Task statement
Please give the lines again, from the one containing "Kratzmatten (35, 1488)" through the end of the lines, with "Shop" replaced by "Laden" and everything else unchanged.

Record excerpts
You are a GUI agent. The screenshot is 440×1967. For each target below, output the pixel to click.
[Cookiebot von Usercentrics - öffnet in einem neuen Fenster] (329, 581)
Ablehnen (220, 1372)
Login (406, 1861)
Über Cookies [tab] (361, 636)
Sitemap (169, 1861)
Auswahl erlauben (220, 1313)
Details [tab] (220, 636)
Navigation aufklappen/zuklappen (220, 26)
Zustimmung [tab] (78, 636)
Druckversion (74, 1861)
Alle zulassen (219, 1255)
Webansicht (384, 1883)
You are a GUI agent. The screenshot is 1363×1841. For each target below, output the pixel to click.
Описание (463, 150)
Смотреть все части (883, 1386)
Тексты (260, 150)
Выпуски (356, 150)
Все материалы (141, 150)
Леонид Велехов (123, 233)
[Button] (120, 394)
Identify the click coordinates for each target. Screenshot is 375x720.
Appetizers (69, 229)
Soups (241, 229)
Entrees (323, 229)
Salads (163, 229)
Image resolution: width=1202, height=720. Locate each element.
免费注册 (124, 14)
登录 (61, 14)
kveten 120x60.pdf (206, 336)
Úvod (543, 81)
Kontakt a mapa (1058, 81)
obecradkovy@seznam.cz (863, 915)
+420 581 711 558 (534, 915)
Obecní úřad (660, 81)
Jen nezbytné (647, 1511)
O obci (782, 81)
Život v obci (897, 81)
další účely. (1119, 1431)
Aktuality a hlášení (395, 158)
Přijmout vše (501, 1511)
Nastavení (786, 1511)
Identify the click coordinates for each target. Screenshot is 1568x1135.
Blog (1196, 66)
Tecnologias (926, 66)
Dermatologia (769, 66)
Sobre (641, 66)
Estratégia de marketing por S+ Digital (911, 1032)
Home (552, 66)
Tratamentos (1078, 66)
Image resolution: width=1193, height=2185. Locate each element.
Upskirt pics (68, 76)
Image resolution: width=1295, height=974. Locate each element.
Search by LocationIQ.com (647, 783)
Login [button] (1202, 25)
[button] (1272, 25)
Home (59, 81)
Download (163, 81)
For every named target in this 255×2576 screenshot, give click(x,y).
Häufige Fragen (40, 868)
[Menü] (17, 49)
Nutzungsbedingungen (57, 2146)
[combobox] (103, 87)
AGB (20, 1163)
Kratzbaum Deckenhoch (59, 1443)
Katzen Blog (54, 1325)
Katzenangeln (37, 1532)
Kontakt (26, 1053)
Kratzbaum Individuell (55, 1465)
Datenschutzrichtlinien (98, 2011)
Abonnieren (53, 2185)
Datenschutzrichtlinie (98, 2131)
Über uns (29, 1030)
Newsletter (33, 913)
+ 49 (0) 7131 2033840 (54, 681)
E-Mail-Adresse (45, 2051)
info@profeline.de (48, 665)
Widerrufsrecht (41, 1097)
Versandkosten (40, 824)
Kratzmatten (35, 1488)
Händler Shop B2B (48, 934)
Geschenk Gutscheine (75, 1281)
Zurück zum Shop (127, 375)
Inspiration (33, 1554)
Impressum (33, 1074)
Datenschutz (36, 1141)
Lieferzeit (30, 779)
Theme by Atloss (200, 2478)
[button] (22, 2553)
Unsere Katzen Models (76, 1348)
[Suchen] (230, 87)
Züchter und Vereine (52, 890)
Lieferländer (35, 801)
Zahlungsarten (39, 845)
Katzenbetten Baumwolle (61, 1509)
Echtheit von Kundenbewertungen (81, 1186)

Result of the exercise
Kratzmatten (35, 1488)
Händler Laden B2B (48, 934)
Geschenk Gutscheine (75, 1281)
Zurück zum Laden (127, 375)
Inspiration (33, 1554)
Impressum (33, 1074)
Datenschutz (36, 1141)
Lieferzeit (30, 779)
Theme by Atloss (200, 2478)
[button] (22, 2553)
Unsere Katzen Models (76, 1348)
[Suchen] (230, 87)
Züchter und Vereine (52, 890)
Lieferländer (35, 801)
Zahlungsarten (39, 845)
Katzenbetten Baumwolle (61, 1509)
Echtheit von Kundenbewertungen (81, 1186)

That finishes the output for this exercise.